1. An LED lamp scattering heat by exchanging currents comprising a seat body including an accommodating chamber, a light module installed within said accommodating chamber, and a cooling device connected to said light module; wherein, said light module has an electrically-connected circuit board, an optical reflector disposed on said circuit board, and at least one LED unit disposed on said circuit board; said cooling device having a fan installed under said circuit board, and a fin set disposed between said circuit board and said fan for enveloping said optical reflector; heat generated by said LED lamp being scattered by said fan and guided out by said fin set;

wherein, a current guider is installed inside said seat body for dividing said accommodating chamber into at least one first current channel and at least one second current channel; said first current channel accommodating said light module; on a periphery of said seat body defining at least one first opening that is disposed correspondingly to said second current channel and at least one second opening that is disposed near said fan; said second current channel being able to communicate with an exterior of said seat body via said first opening; said second opening being disposed direct to said fan, thereby introducing external currents into said second current channel, then guiding said external currents out of said first opening, and thence allowing said external currents to enter said second opening of said seat body and meet said fan by which said external air hence emanates from said first current channel.

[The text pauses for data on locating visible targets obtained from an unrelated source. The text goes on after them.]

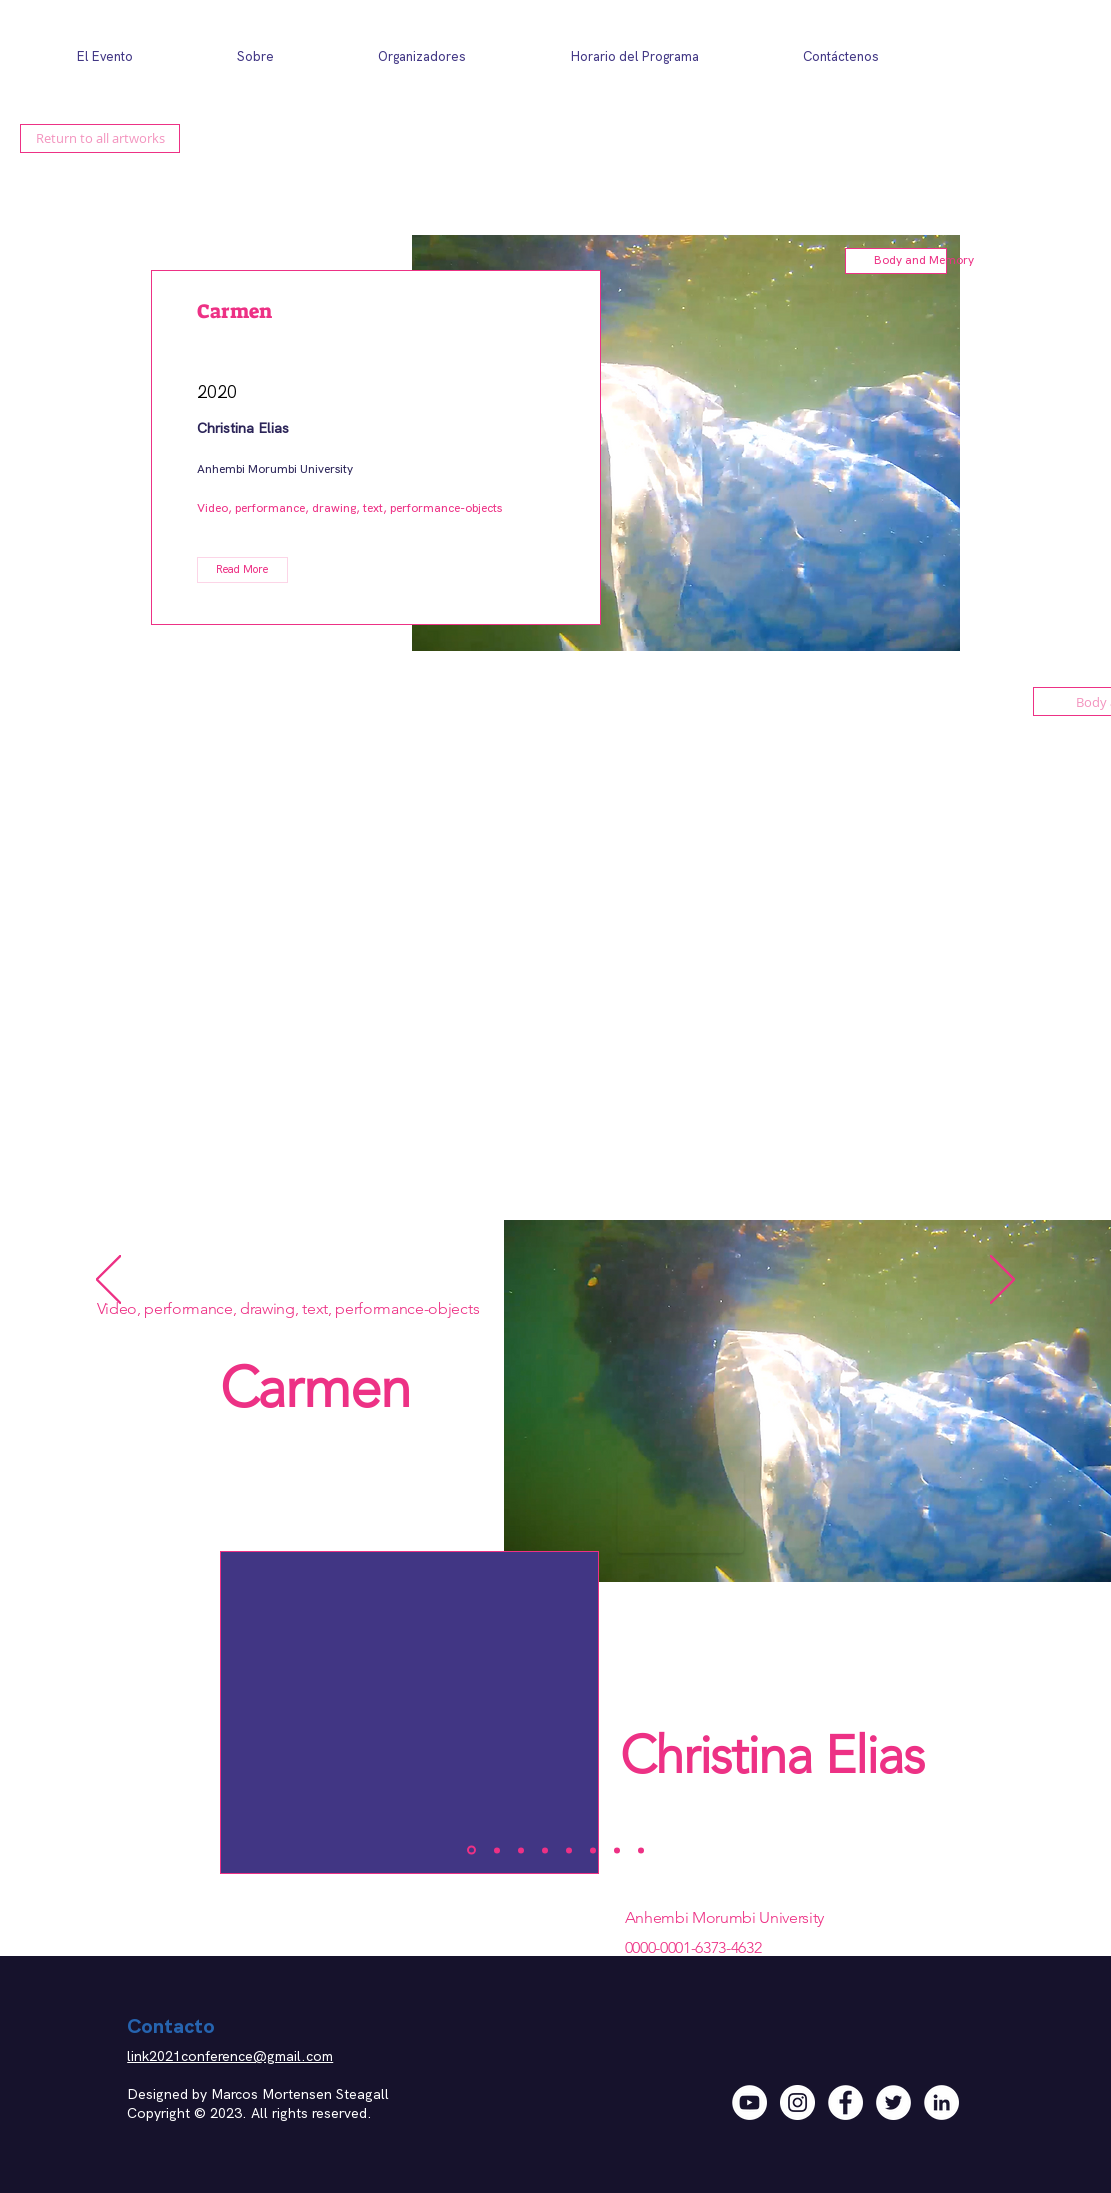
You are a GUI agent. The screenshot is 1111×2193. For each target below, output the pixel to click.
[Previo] (108, 1281)
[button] (242, 570)
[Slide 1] (471, 1850)
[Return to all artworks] (100, 138)
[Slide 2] (497, 1850)
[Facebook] (845, 2102)
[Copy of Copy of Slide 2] (569, 1850)
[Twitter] (893, 2102)
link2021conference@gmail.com (230, 2056)
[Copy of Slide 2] (545, 1850)
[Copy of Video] (641, 1850)
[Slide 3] (521, 1850)
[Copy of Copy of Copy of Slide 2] (593, 1850)
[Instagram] (797, 2102)
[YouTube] (749, 2102)
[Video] (617, 1850)
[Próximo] (1002, 1281)
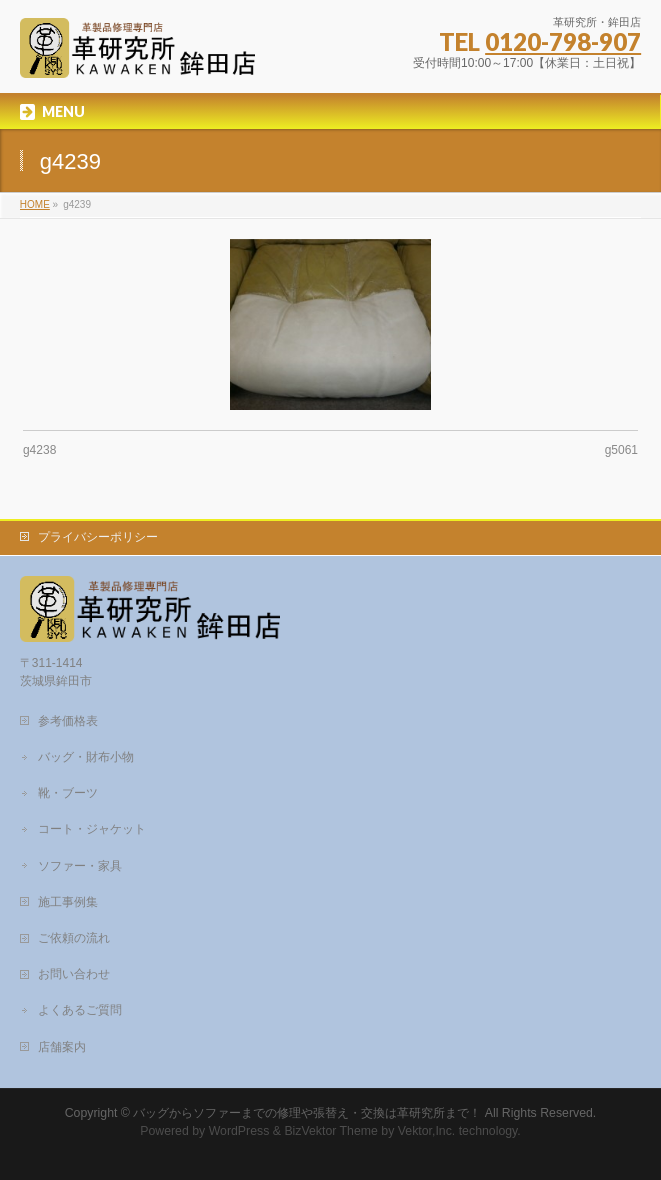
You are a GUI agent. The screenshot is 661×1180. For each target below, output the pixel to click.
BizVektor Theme (331, 1131)
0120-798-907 (563, 41)
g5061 (621, 450)
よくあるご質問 (80, 1010)
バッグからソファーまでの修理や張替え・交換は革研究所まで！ (307, 1113)
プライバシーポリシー (98, 537)
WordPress (239, 1131)
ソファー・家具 (80, 866)
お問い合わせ (74, 974)
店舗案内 (62, 1047)
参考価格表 (68, 721)
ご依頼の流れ (74, 938)
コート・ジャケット (92, 829)
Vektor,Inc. (427, 1131)
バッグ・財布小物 (86, 757)
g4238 (39, 450)
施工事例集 (68, 902)
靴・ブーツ (68, 793)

2. The LED lamp as claimed in claim 1, wherein, said current guider includes a main body and a plurality of fin units extended from said main body.

3. The LED lamp as claimed in claim 2, wherein, a protective cover is connected to a rim of said seat body, and said protective cover provides a plurality of openings formed thereon for communicating with said first current channel and said second current channel.

4. The LED lamp as claimed in claim 3, wherein, said current guider is integrally attached to said protective cover, facilitating a division of said first current channel and said second current channel in said accommodating chamber when said protective cover is connected to said seat body.

5. The LED lamp as claimed in claim 1, wherein, a protective cover is connected to a rim of said seat body, and said protective cover provides a plurality of openings formed thereon for communicating with said first current channel and said second current channel.

6. The LED lamp as claimed in claim 5, wherein, said current guider is integrally attached to said protective cover, facilitating a division of said first current channel and said second current channel in said accommodating chamber when said protective cover is connected to said seat body.